INFORMATION PROVIDED section start

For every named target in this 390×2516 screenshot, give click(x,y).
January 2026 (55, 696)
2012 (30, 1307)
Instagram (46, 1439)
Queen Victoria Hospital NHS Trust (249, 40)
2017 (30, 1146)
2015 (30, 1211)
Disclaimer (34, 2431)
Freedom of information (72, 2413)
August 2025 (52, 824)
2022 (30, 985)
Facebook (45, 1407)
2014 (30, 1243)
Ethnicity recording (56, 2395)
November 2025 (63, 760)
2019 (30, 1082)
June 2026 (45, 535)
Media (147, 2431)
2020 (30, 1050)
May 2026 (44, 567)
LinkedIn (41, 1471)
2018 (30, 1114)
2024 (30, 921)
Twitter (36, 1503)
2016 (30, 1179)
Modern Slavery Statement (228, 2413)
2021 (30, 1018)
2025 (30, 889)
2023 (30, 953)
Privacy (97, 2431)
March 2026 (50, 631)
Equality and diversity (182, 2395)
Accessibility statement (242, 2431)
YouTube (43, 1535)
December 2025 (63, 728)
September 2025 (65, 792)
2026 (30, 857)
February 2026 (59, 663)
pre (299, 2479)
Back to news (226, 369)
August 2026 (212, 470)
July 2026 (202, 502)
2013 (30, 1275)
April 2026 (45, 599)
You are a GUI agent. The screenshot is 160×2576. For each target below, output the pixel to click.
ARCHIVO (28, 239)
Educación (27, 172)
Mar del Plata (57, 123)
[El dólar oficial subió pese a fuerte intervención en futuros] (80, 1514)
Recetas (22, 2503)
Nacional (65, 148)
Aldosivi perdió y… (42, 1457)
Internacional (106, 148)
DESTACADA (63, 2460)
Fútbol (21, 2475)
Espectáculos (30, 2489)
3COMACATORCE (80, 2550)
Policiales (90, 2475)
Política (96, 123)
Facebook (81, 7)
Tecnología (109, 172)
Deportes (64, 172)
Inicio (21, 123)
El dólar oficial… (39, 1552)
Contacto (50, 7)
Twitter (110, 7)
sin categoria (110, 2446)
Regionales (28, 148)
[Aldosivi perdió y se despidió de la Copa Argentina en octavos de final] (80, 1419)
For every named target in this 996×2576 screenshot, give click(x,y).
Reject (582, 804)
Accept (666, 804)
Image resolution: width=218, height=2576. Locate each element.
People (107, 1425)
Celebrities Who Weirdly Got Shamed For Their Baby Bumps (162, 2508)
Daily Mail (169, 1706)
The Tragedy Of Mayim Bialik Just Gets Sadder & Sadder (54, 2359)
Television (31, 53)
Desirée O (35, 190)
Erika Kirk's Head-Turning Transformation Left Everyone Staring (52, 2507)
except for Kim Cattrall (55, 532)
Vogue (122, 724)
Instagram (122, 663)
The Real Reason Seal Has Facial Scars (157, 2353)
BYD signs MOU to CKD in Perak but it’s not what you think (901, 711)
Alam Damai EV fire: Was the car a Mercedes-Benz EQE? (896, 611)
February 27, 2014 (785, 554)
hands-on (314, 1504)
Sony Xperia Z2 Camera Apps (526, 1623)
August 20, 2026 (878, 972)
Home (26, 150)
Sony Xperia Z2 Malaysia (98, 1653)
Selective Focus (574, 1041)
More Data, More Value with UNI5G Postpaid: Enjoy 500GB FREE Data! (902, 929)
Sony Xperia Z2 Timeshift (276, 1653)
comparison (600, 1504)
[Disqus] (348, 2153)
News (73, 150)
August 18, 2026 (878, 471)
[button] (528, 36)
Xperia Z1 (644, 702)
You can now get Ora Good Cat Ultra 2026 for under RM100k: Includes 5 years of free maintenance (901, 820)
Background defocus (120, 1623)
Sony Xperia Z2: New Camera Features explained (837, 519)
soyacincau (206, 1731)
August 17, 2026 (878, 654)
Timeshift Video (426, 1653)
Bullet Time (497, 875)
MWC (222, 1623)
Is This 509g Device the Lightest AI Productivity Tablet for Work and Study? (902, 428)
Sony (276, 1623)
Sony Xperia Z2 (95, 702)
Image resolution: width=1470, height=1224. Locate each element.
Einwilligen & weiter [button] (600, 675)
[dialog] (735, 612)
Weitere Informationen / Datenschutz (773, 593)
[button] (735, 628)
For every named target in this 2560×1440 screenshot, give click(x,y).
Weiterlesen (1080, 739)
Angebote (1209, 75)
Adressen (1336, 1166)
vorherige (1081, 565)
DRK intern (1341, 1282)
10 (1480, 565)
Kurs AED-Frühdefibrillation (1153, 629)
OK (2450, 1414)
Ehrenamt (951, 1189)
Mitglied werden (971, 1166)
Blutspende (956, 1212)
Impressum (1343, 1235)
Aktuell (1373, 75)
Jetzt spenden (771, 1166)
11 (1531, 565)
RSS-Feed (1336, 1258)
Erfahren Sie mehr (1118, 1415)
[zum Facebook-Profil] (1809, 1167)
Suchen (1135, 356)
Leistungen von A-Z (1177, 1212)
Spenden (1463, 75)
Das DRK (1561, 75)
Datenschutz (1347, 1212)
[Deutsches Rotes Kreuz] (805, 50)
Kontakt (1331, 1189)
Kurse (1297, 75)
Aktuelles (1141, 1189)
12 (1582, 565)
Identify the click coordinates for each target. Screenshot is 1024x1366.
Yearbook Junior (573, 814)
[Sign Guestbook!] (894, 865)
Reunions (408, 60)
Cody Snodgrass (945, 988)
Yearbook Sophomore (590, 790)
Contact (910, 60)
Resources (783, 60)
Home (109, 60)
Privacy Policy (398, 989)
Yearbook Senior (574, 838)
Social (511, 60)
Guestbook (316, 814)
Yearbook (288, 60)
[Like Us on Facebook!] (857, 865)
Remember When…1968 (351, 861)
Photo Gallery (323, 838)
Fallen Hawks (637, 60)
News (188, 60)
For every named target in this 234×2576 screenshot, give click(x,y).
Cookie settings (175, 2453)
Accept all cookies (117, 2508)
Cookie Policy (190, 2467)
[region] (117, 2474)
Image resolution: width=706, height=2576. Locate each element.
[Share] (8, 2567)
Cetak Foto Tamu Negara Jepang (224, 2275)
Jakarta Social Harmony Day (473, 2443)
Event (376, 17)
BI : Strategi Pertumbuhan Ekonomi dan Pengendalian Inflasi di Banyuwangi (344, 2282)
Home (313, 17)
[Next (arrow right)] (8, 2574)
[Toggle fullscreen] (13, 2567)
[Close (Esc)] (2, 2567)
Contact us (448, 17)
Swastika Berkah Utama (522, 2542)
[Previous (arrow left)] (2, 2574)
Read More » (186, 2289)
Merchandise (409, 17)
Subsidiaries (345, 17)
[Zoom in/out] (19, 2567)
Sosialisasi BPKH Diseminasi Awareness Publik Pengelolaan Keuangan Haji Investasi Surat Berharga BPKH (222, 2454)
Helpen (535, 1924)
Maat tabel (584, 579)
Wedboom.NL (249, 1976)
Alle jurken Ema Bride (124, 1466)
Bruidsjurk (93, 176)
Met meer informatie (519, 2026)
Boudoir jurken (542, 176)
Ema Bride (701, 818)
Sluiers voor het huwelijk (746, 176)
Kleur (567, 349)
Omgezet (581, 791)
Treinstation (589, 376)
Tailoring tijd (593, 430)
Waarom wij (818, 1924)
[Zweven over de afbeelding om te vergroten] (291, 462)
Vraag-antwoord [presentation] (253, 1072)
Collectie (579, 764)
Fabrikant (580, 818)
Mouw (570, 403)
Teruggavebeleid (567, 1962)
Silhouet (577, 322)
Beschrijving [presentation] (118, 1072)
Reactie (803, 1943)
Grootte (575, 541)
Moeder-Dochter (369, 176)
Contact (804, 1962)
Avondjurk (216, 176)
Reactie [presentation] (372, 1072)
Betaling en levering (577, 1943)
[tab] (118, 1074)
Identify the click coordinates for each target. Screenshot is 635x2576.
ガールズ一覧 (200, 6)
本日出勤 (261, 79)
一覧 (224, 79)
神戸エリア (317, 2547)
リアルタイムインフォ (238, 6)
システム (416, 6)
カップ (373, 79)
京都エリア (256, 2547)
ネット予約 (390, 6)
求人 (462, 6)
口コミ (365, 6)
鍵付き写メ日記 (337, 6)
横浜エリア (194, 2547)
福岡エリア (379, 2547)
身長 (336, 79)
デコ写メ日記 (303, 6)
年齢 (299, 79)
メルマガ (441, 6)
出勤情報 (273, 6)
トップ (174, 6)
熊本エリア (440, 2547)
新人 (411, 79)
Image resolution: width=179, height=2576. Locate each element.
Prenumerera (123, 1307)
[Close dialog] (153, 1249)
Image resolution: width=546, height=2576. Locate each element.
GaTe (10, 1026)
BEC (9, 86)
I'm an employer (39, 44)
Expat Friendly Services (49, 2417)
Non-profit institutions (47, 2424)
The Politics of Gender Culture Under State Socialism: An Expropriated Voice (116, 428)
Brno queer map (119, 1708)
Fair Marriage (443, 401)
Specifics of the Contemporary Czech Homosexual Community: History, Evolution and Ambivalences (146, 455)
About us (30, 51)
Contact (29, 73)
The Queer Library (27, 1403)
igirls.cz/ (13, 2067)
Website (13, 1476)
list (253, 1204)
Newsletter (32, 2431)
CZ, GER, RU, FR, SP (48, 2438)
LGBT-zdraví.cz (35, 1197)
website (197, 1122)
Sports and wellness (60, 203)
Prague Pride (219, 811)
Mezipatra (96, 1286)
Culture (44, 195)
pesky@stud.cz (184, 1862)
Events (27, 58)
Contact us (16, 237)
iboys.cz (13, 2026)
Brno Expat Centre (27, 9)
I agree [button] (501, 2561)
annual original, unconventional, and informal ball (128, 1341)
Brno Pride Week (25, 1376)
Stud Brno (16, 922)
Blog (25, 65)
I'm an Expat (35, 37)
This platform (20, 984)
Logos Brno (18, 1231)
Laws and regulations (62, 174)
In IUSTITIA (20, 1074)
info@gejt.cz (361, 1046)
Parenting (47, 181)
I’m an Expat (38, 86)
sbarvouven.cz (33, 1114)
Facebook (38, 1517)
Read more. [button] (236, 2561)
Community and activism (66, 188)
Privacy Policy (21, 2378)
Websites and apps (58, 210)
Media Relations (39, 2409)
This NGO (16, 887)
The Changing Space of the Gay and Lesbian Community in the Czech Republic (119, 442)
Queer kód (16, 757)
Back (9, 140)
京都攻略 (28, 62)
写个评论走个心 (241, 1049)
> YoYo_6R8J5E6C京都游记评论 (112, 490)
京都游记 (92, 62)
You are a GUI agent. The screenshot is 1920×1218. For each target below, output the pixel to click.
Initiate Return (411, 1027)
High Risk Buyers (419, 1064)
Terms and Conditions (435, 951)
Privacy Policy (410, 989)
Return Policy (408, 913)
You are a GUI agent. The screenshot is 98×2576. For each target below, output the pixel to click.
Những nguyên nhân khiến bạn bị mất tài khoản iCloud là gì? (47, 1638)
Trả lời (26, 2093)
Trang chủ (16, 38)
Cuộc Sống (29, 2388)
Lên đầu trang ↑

INFORMATION PROVIDED section end

### EXERCISE INSTRUCTIONS
Starting at the first line of the records above, please copy each line exactly until you reach the line containing "March 2026 (50, 631)". Include that line and stop there.

### OUTPUT FOR THIS EXERCISE
For every named target in this 390×2516 screenshot, give click(x,y).
January 2026 (55, 696)
2012 (30, 1307)
Instagram (46, 1439)
Queen Victoria Hospital NHS Trust (249, 40)
2017 (30, 1146)
2015 (30, 1211)
Disclaimer (34, 2431)
Freedom of information (72, 2413)
August 2025 (52, 824)
2022 (30, 985)
Facebook (45, 1407)
2014 (30, 1243)
Ethnicity recording (56, 2395)
November 2025 (63, 760)
2019 (30, 1082)
June 2026 (45, 535)
Media (147, 2431)
2020 (30, 1050)
May 2026 (44, 567)
LinkedIn (41, 1471)
2018 (30, 1114)
2024 (30, 921)
Twitter (36, 1503)
2016 (30, 1179)
Modern Slavery Statement (228, 2413)
2021 (30, 1018)
2025 (30, 889)
2023 (30, 953)
Privacy (97, 2431)
March 2026 (50, 631)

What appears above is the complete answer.